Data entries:
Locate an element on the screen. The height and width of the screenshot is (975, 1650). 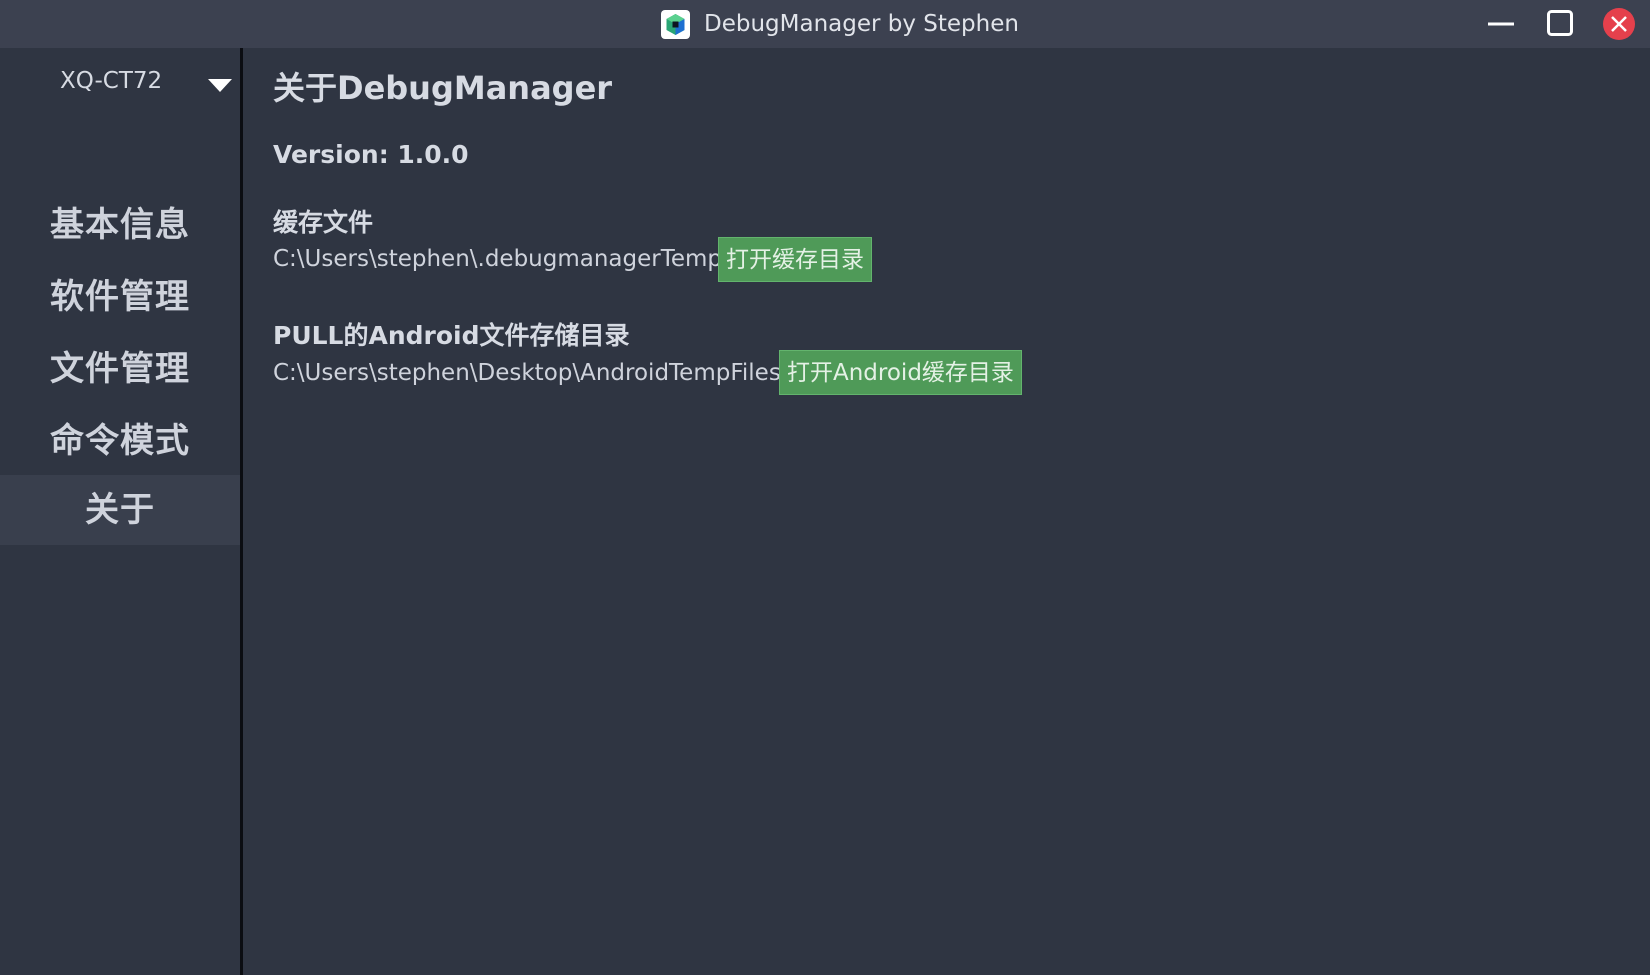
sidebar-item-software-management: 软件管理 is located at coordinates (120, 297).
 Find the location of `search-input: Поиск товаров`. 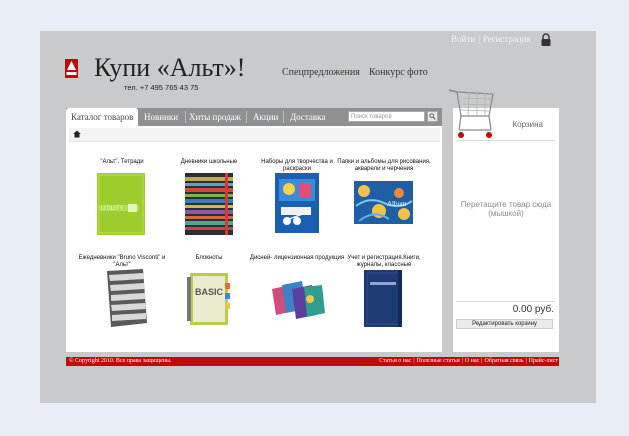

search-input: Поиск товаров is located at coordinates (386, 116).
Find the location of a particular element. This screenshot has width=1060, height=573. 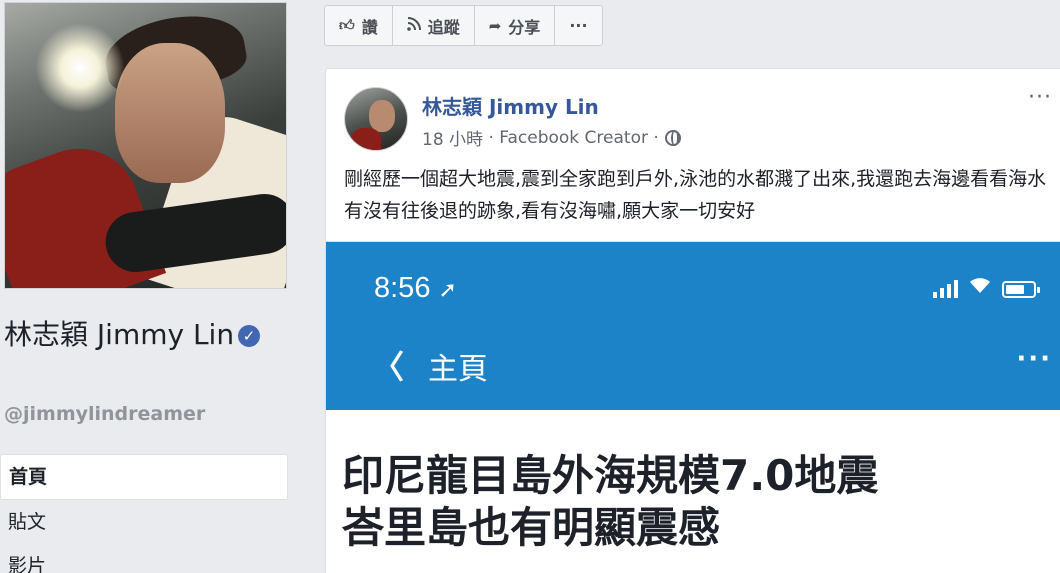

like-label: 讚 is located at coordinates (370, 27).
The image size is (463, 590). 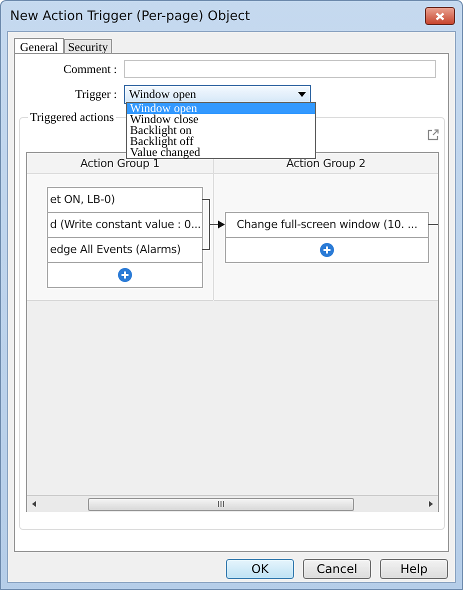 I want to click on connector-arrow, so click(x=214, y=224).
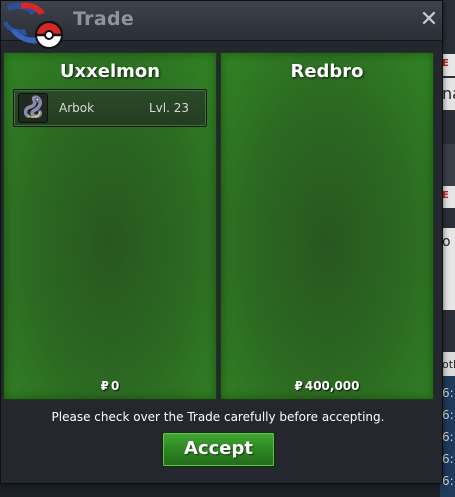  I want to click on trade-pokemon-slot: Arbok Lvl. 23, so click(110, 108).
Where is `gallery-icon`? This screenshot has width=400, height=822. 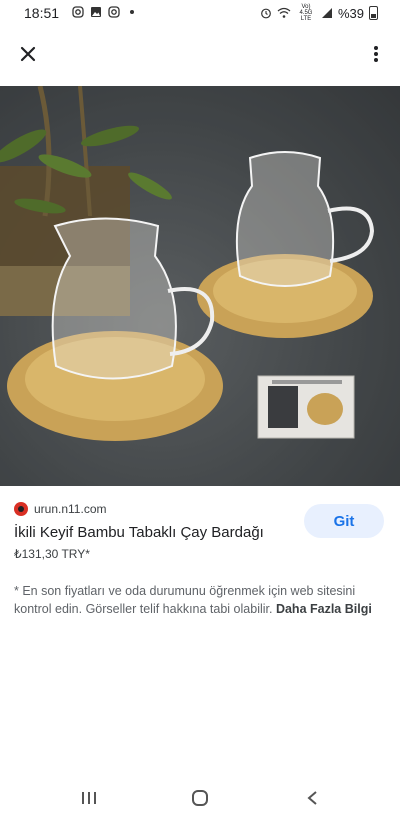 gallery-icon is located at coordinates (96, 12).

**Task to carry out**
Write out the lines above word for word, from the first line through the line that contains "search-input: Поиск товаров is", and leave the pictures out.

**Answer to the problem**
Locate an element on the screen. The height and width of the screenshot is (975, 1650). 
sidebar-item-software-management: 软件管理 is located at coordinates (120, 297).
 Find the location of `search-input: Поиск товаров`. 

search-input: Поиск товаров is located at coordinates (386, 116).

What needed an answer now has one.